As they move toward greater disarmament, both nations see their ultimate goal as creating a world without nuclear weapons. The significant input of the new treaty to strengthening nuclear non-proliferation and disarmament should also increase trust not merely between its parties, but more broadly among nuclear and non-nuclear NPT member-states.

The White House
Office of the Press Secretary
March 26, 2010
Key Facts about the New START Treaty
Treaty Structure: The New START Treaty is organized in three tiers of increasing level of detail. The first tier is the Treaty text itself. The second tier consists of a Protocol to the Treaty, which contains additional rights and obligations associated with Treaty provisions. The basic rights and obligations are contained in these two documents. The third tier consists of Technical Annexes to the Protocol. All three tiers will be legally binding. The Protocol and Annexes will be integral parts of the Treaty and thus submitted to the U.S. Senate for its advice and consent to ratification.
Strategic Offensive Reductions: Under the Treaty, the U.S. and Russia will be limited to significantly fewer strategic arms within seven years from the date the Treaty enters into force. Each Party has the flexibility to determine for itself the structure of its strategic forces within the aggregate limits of the Treaty. These limits are based on a rigorous analysis conducted by Department of Defense planners in support of the 2010 Nuclear Posture Review.
Aggregate limits:
* 1,550 warheads. Warheads on deployed ICBMs and deployed SLBMs count toward this limit and each deployed heavy bomber equipped for nuclear armaments counts as one warhead toward this limit.
  o This limit is 74% lower than the limit of the 1991 START Treaty and 30% lower than the deployed strategic warhead limit of the 2002 Moscow Treaty.
* A combined limit of 800 deployed and non-deployed ICBM launchers, SLBM launchers, and heavy bombers equipped for nuclear armaments.
* A separate limit of 700 deployed ICBMs, deployed SLBMs, and deployed heavy bombers equipped for nuclear armaments.
  o This limit is less than half the corresponding strategic nuclear delivery vehicle limit of the START Treaty.
Verification and Transparency: The Treaty has a verification regime that combines the appropriate elements of the 1991 START Treaty with new elements tailored to the limitations of the Treaty. Measures under the Treaty include on-site inspections and exhibitions, data exchanges and notifications related to strategic offensive arms and facilities covered by the Treaty, and provisions to facilitate the use of national technical means for treaty monitoring. To increase confidence and transparency, the Treaty also provides for the exchange of telemetry.
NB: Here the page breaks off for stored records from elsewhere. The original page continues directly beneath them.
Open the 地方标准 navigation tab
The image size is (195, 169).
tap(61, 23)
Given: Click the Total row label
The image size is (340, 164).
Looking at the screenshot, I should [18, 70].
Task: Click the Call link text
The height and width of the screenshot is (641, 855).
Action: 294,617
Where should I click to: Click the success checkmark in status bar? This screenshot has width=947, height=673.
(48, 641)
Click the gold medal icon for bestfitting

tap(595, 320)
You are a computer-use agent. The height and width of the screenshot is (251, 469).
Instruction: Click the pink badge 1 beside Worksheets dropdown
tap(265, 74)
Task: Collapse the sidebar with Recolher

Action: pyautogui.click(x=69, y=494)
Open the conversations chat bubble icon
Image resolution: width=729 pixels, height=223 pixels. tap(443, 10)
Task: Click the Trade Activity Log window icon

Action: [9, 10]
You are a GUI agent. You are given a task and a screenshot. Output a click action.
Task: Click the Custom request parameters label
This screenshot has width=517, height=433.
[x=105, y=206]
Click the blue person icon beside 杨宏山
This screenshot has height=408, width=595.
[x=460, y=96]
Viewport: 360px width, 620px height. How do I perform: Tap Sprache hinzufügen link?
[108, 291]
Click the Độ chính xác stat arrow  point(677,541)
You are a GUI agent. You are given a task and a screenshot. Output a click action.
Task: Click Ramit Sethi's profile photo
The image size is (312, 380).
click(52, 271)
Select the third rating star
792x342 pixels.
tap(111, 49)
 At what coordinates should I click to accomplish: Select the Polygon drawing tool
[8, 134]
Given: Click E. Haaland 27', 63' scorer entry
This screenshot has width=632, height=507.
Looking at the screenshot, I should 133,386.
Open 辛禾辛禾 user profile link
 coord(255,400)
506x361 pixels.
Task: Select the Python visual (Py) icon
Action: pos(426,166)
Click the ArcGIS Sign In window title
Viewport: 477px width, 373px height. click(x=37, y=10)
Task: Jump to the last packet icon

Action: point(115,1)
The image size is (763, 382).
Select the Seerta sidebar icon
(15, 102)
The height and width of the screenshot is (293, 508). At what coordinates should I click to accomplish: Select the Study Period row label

Treaty Terms: The Treaty’s duration will be ten years, unless superseded by a subsequent agreement. The Parties may agree to extend the Treaty for a period of no more than five years. The Treaty includes a withdrawal clause that is standard in arms control agreements. The 2002 Moscow Treaty terminates upon entry into force of the New START Treaty. The U.S. Senate and the Russian legislature must approve the Treaty before it can enter into force.
No Constraints on Missile Defense and Conventional Strike: The Treaty does not contain any constraints on testing, development or deployment of current or planned U.S. missile defense programs or current or planned United States long-range conventional strike capabilities.